Hopes modest pre-Easter, after WL tap caps slow week
WL Bank yesterday (Thursday) tapped by Eu250m a Eu500m 2027 Pfandbrief, tightening the trade flat to the outstanding bond on the back of a Eu370m book. The deal capped a modest week of issuance, with no further supply emerging today, and next week is expected to be similarly sedate.
Westfälische Landschaft Bodenkreditbank (WL Bank) leads Deutsche Bank, DZ Bank, Erste and HSBC reopened the Eu500m April 2027 mortgage Pfandbrief yesterday with guidance of the 11bp through mid-swaps area, for a Eu250m no-grow tap. After almost an hour and a half the spread was fixed at minus 12bp on the back of Eu340m of orders, including Eu25m joint lead manager interest. The book closed around Eu370m.
The original Eu500m deal was priced at 8bp in March 2015.
“It was pretty routine, and it is notable that we were able to nail the deal pretty much exactly on the mid curve,” said a syndicate banker at one of the leads.
The tap was deemed to have offered no premium versus the outstanding bond, with the April 2027s trading at minus 12bp, mid, pre-announcement. Syndicate bankers at the leads also cited as comparables WL Bank January 2026s, seen at minus 17bp, and August 2026s at minus 15bp, as well as DG Hyp September 2026s at minus 15bp and MünchenerHyp April 2026s at minus 16bp.
Bankers noted the deal, initially a 12 year, now has slightly less than 10 years to maturity, meaning that come accounts that may due to maturity limits have been unable to buy the deal at launch were now able to participate.
The deal came after fellow German issuer Deutsche Bank on Tuesday tapped by Eu250m a Eu500m June 2026 Pfandbrief. Bankers noted Deutsche had attracted slightly more demand, having built books of over Eu400m, but its deal had been more generous, offering a 2bp premium.

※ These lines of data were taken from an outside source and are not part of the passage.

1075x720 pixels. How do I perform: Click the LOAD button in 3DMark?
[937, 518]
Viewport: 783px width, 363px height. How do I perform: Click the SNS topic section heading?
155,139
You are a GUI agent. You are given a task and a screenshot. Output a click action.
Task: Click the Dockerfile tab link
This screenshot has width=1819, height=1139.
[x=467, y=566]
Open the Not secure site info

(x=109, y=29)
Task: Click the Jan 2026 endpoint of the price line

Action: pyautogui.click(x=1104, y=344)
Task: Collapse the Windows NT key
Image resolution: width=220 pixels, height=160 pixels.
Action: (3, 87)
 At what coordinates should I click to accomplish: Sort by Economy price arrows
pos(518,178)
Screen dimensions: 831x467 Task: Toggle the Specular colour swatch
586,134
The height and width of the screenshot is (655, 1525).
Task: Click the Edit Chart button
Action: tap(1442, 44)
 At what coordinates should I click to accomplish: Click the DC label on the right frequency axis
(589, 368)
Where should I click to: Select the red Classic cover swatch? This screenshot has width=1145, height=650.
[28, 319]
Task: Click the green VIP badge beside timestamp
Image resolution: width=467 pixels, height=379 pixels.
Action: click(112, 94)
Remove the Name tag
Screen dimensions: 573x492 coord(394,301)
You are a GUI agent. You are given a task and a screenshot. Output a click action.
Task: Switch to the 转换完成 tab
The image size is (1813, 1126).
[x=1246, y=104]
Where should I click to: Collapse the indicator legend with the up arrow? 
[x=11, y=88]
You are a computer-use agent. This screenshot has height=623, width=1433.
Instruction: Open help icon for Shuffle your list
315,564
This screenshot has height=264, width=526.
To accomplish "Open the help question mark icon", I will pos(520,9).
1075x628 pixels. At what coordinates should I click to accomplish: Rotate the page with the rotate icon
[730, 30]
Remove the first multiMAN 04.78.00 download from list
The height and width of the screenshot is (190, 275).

Including the two taps, just Eu1.75bn of euro benchmark supply has been launched this week – the first week of April. The only other benchmark issuance came on Monday, when Yorkshire Building Society sold a Eu500m six year covered bond and Commonwealth Bank of Australia a Eu750m seven year.
“It has been an underwhelming start to April,” said a syndicate banker. “February and March have both been disappointing in terms of issuance volumes and we expected more of the same, but we hoped for more than this.”
Bankers said the modest volumes of euro supply could partly by explained by some issuers choosing to focus on higher beta markets while conditions remained so strongly supportive. This week, BBVA and OP Corporate Bank both sold senior unsecured benchmarks on Monday and Tuesday, respectively, while Erste Group Bank issued a Eu500m AT1 on Wednesday.
They also noted that the only pending new covered bond issues that have been publicly announced are in other currencies. Kookmin Bank on Wednesday began a roadshow ahead of a potential US dollar-denominated issue, whereas Deutsche Hypothekenbank last month held meetings with sterling investors, raising expectations that it could launch a debut covered bond in the UK currency. A banker close to the roadshow said a deal could yet emerge after the issuer exits its blackout period on Tuesday.
No new issuance emerged today, even though wider market conditions remained stable, with European equities and yields down only slightly this morning as investors reacted to US missile strikes in Syria overnight.
Bankers suggested, however, that any prospective issuers may have decided to hold off on entering the market until next week given the announcement of US non-farm payrolls this afternoon.
Next week will effectively be a four day week as jurisdictions across Europe mark Good Friday with a public holiday, and bankers expect the current sedate market tone to prevail.
“I don’t get the sense there will be any great rush,” said a syndicate banker. “What issuance does arrive will be opportunistic.”